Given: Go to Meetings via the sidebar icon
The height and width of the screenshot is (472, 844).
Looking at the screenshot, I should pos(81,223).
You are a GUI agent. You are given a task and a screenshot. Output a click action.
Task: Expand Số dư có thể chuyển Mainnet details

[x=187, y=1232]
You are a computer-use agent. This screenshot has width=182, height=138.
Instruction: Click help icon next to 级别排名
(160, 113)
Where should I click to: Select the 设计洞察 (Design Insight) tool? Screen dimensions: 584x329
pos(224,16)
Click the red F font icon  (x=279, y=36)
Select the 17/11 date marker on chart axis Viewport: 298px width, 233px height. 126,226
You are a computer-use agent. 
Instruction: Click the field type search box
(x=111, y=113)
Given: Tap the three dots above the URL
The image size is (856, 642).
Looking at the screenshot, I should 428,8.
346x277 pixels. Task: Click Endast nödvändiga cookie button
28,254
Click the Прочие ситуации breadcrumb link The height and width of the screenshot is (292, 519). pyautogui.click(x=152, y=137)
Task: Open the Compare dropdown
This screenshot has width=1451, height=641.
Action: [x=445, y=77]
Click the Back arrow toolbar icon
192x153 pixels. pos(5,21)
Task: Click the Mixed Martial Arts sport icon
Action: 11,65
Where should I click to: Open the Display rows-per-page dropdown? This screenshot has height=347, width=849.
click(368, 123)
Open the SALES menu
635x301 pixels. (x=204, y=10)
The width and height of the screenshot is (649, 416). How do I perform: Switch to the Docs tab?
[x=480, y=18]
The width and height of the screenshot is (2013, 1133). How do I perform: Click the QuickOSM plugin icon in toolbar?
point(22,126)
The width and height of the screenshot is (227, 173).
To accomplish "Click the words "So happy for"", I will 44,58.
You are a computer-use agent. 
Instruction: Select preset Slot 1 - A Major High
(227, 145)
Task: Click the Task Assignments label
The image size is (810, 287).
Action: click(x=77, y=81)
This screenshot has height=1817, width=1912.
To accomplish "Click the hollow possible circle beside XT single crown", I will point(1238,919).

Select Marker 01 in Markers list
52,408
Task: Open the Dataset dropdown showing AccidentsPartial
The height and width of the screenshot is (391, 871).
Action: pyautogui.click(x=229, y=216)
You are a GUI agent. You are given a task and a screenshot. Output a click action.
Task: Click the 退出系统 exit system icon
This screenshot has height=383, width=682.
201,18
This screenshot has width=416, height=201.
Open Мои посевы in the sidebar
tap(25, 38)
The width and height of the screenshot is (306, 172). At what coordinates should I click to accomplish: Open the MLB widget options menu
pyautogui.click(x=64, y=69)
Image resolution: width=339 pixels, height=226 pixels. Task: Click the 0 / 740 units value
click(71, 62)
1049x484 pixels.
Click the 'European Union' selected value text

■ ■ ■ ■ ■

Extract all of the rows above verbatim, reproducing every line without any change.

Given: Go to Meetings via the sidebar icon
The height and width of the screenshot is (472, 844).
Looking at the screenshot, I should pos(81,223).
You are a GUI agent. You are given a task and a screenshot. Output a click action.
Task: Expand Số dư có thể chuyển Mainnet details

[x=187, y=1232]
You are a computer-use agent. This screenshot has width=182, height=138.
Instruction: Click help icon next to 级别排名
(160, 113)
Where should I click to: Select the 设计洞察 (Design Insight) tool? Screen dimensions: 584x329
pos(224,16)
Click the red F font icon  (x=279, y=36)
Select the 17/11 date marker on chart axis Viewport: 298px width, 233px height. 126,226
You are a computer-use agent. 
Instruction: Click the field type search box
(x=111, y=113)
Given: Tap the three dots above the URL
The image size is (856, 642).
Looking at the screenshot, I should 428,8.
346x277 pixels. Task: Click Endast nödvändiga cookie button
28,254
Click the Прочие ситуации breadcrumb link The height and width of the screenshot is (292, 519). pyautogui.click(x=152, y=137)
Task: Open the Compare dropdown
This screenshot has width=1451, height=641.
Action: [x=445, y=77]
Click the Back arrow toolbar icon
192x153 pixels. pos(5,21)
Task: Click the Mixed Martial Arts sport icon
Action: 11,65
Where should I click to: Open the Display rows-per-page dropdown? This screenshot has height=347, width=849.
click(368, 123)
Open the SALES menu
635x301 pixels. (x=204, y=10)
The width and height of the screenshot is (649, 416). How do I perform: Switch to the Docs tab?
[x=480, y=18]
The width and height of the screenshot is (2013, 1133). How do I perform: Click the QuickOSM plugin icon in toolbar?
point(22,126)
The width and height of the screenshot is (227, 173).
To accomplish "Click the words "So happy for"", I will 44,58.
You are a computer-use agent. 
Instruction: Select preset Slot 1 - A Major High
(227, 145)
Task: Click the Task Assignments label
The image size is (810, 287).
Action: click(x=77, y=81)
This screenshot has height=1817, width=1912.
To accomplish "Click the hollow possible circle beside XT single crown", I will point(1238,919).

Select Marker 01 in Markers list
52,408
Task: Open the Dataset dropdown showing AccidentsPartial
The height and width of the screenshot is (391, 871).
Action: pyautogui.click(x=229, y=216)
You are a GUI agent. You are given a task and a screenshot. Output a click action.
Task: Click the 退出系统 exit system icon
This screenshot has height=383, width=682.
201,18
This screenshot has width=416, height=201.
Open Мои посевы in the sidebar
tap(25, 38)
The width and height of the screenshot is (306, 172). At what coordinates should I click to accomplish: Open the MLB widget options menu
pyautogui.click(x=64, y=69)
Image resolution: width=339 pixels, height=226 pixels. Task: Click the 0 / 740 units value
click(71, 62)
1049x484 pixels.
Click the 'European Union' selected value text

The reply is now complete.